City representatives see the situation differently. “She has made no request to have penalties and fees waived,” Harrison says. “The city would be willing to work with her if she came to the table ready and willing to turn in the money she collected from customers, but our city charter requires her to actually come ready and willing to pay the debt before we can negotiate those penalties and interest.”

“We strive to offer an individualized approach,” Harrison adds. “We’re a small enough city where our finance manager will literally sit down with a struggling business owner as much as they need him to. We worked together to develop these payment plans, and she failed to continue on both of those plans, both times.”

Bobitsky’s family has also launched a GoFundMe campaign, which, as of early June, had raised over $19,000 before being closed. However, Miller noted that none of that money has yet gone to the city. “The GoFundMe is set up by private individuals, and there’s no legal obligation for them to remit that money to the city,” he says.

According to Bobitsky, even if the debt is paid in time, the business may no longer have a location, as the building’s landlord plans not to renew Bobitsky’s lease. “Unless my team member … can get the lease, Wheat Ridge Poultry will no longer be at the corner of 29th and Depew,” she says. 

As for what the shop means to Bobitsky and her family: “The shop is our everything, it is where our family, blood and non-blood, works. It’s where we get to spend time with our community and friends,” she says. “I want our team to be able to get back to business … and just be open for our neighbors who need and want us in the community.”

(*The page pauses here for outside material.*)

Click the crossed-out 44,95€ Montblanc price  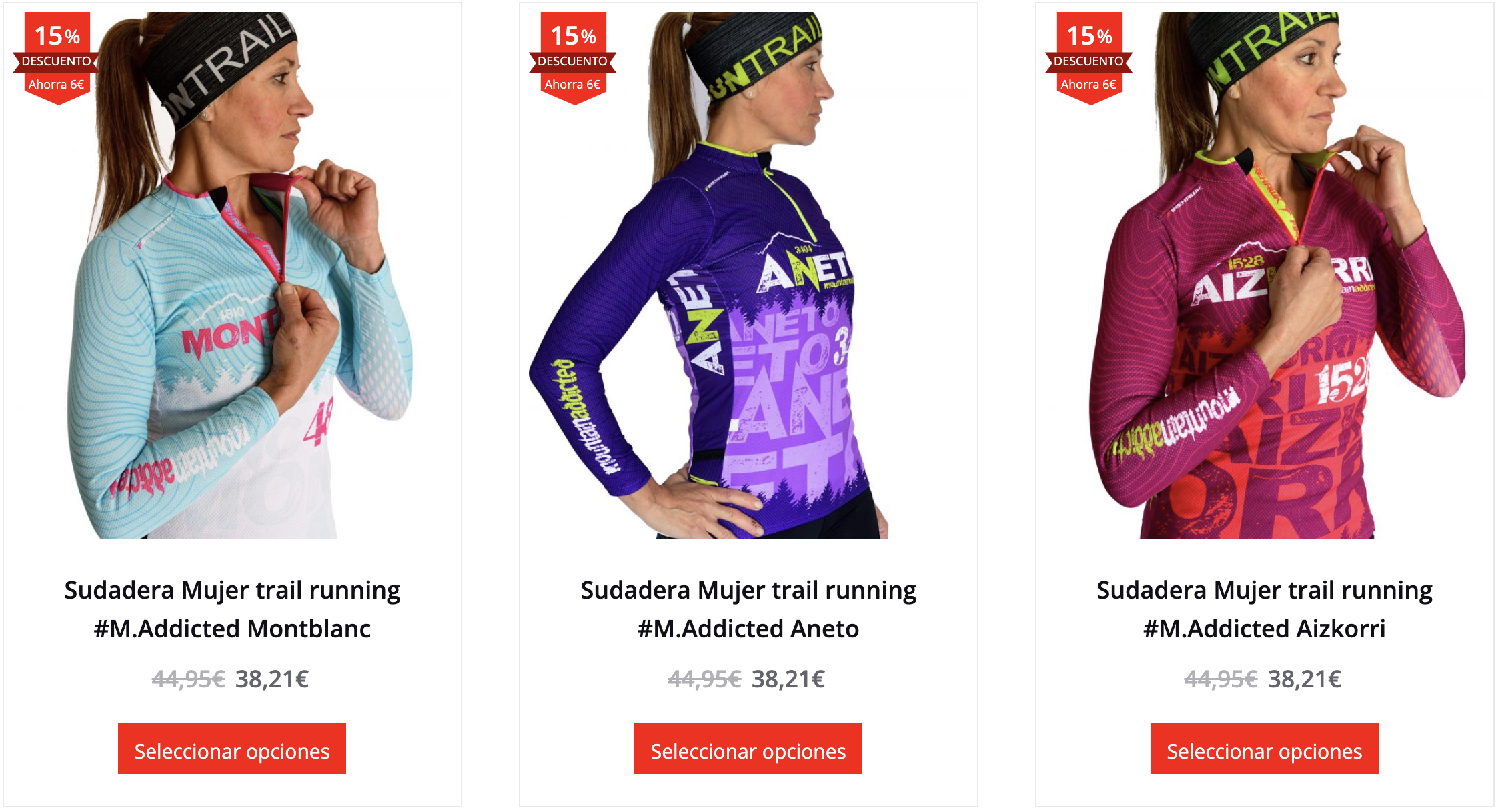point(189,679)
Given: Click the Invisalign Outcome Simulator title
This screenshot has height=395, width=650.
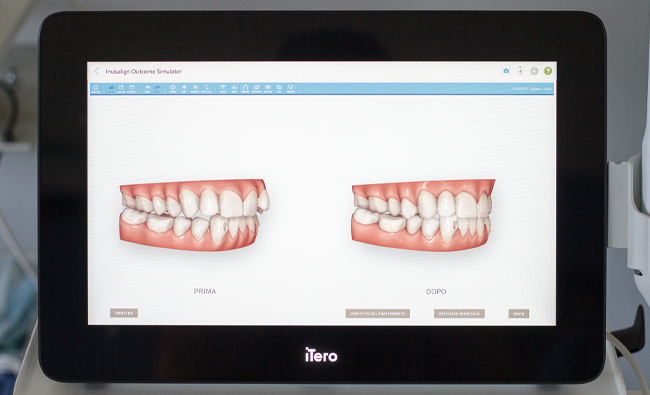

Both Bobitsky and the city agree that the business has deep community roots, but the financial gap has yet to be bridged. “We’d really like to see this business stay open,” Miller says. “I can’t think of any time during my tenure … that we’ve ever had to do this to a business. But we just can’t allow a business to operate outside of the rules. It’s really unfair to, first and foremost, the customers that pay those sales taxes, and it’s unfair to other businesses that are in compliance with the law.”

Unless drastic changes take place, the July 9 auction may mark the definitive end to an 82-year-old Wheat Ridge business.